She appeared to me in a vision. A Roman warrior. Female, of course. Standing upright in a chariot, combat gear catching the light, jaw set, eyes forward. In her hands, dozens of tethers, raw leather that looked worn but strong. Each one connected to a horse, many of them, pulling her quickly forward. Snorting, muscled, ferocious animals straining against the leather, hooves churning up dust and rock. The warrior’s job wasn’t to stop them. It was to hold them. To let them run and to run with them, and to know with every thundering stride that one bad rock, one wrong turn, and the whole magnificent thing would flip.
I looked to my left and to my right. My tribe was there. All of us careening forward together.
I have been that warrior. I have also been the chariot mid-air.

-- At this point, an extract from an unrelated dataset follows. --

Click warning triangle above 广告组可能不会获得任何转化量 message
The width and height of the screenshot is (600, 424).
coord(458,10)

The two days before I boarded this flight were not mine. My head muse, the one who lives somewhere behind my left eye and occasionally intervenes on my behalf, decided it was time. She stepped in and dumped gallons and gallons of paint on me. Color everywhere. Pages and pages of writing. Thoughts, ideas, new storylines tumbling out faster than I could catch them. In between, I was on endless calls with Verizon tech support in India, China, and who knows where else, trying to untangle a problem that had no business being as complicated as it was. And somehow in the middle of all of that, I was still producing. Almost to a manic. Tethers in both hands.
So I suppose I shouldn’t wonder why today she’s a little tired.

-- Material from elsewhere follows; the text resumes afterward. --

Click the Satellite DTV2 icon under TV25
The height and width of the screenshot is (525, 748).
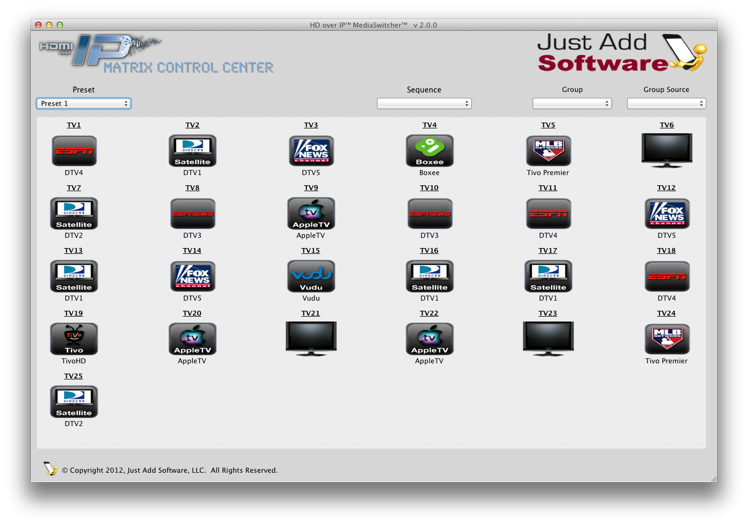74,401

I’m on a plane to Minneapolis. Choral conference. The work has been piling up and I knew, sitting down in my seat, that I had this window. Time to write. Time to reflect. Time to deep dive into the pile. My muse had other plans, which is to say she had no plans at all. She clocked out. Left a note on the door: “Gone fishing. Figure it out.”

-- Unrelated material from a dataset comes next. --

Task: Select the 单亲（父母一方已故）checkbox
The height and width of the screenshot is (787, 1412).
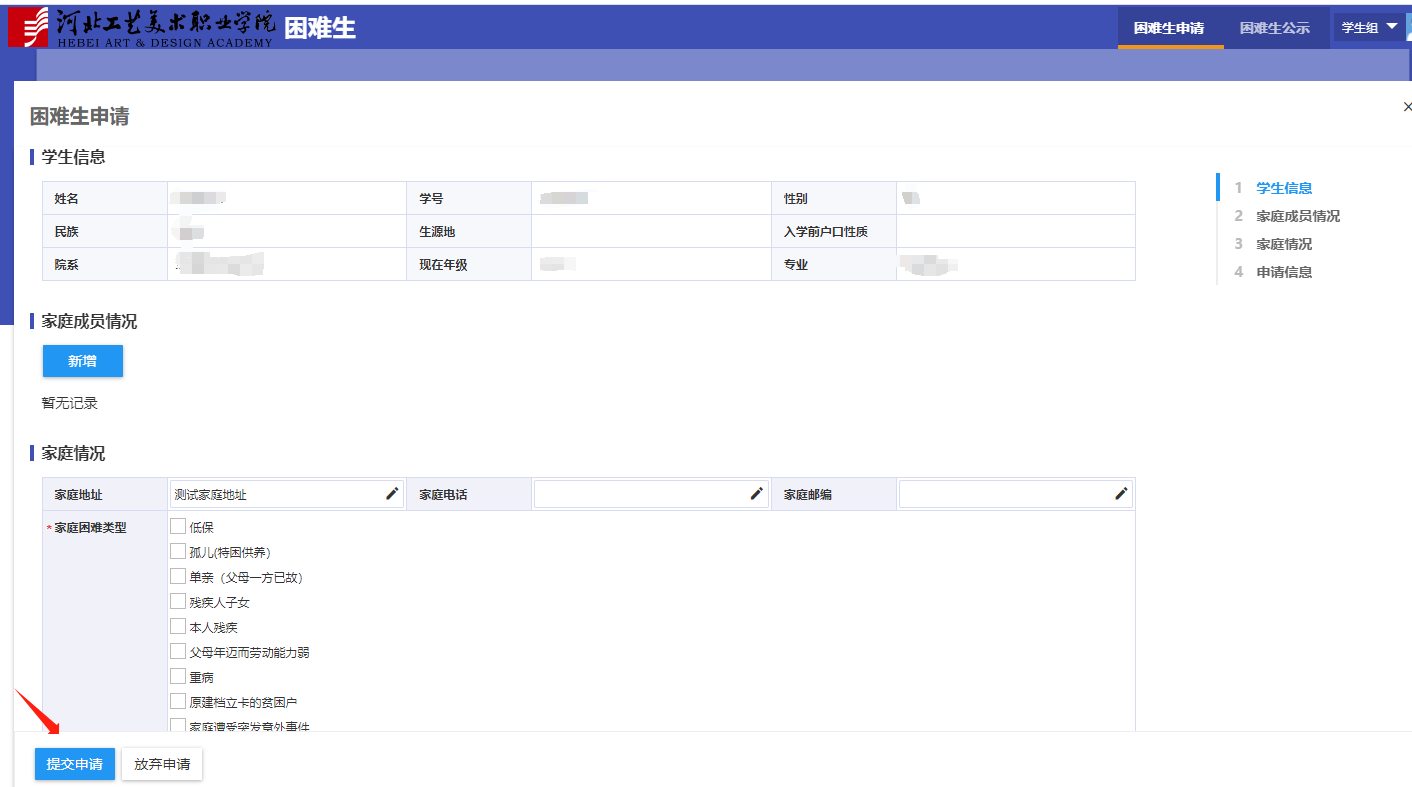Action: [178, 576]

And the strangest thing happened. I didn’t panic. I observed.
The man in the seat next to me is named Matthew. He’s on his way to Missoula. He laughed gloriously at every one of my jokes, every quip, and in his laughter I felt something I can only describe as a love glimmer. A small warm light. The kind you didn’t know you needed until it was right there.
Earlier, when they asked me to hold back so the first class stewards could finish delivering coffee to their passengers, I didn’t sigh. I didn’t check my phone in pointed irritation. I exchanged pleasantries with the flight attendant who delivered the command. Made a joke (because it wouldn’t be me if I wasn’t making a joke). You owe me a cup of coffee, I told him.
He remembered.
A little while into the flight he tracked me down in coach. Extra cup with a fancy biscotti on the side. A treat. Debt paid.
And can I just say how good that cup of coffee tasted, sitting back in the cattle class.
The horses are still there. They’re always there. The tethers are still in my hands. But somewhere between the chaos and the quiet, between the paint-soaked pages and the hum of this engine at altitude, I remembered something the chariot warrior already knows.
You don’t have to be running at full thunder to be moving forward.
Sometimes you let the muse rest. You talk to Matthew. You accept the cup of coffee. You feel the glimmer.
And you stay in the now, just long enough to know you’re still holding the reins.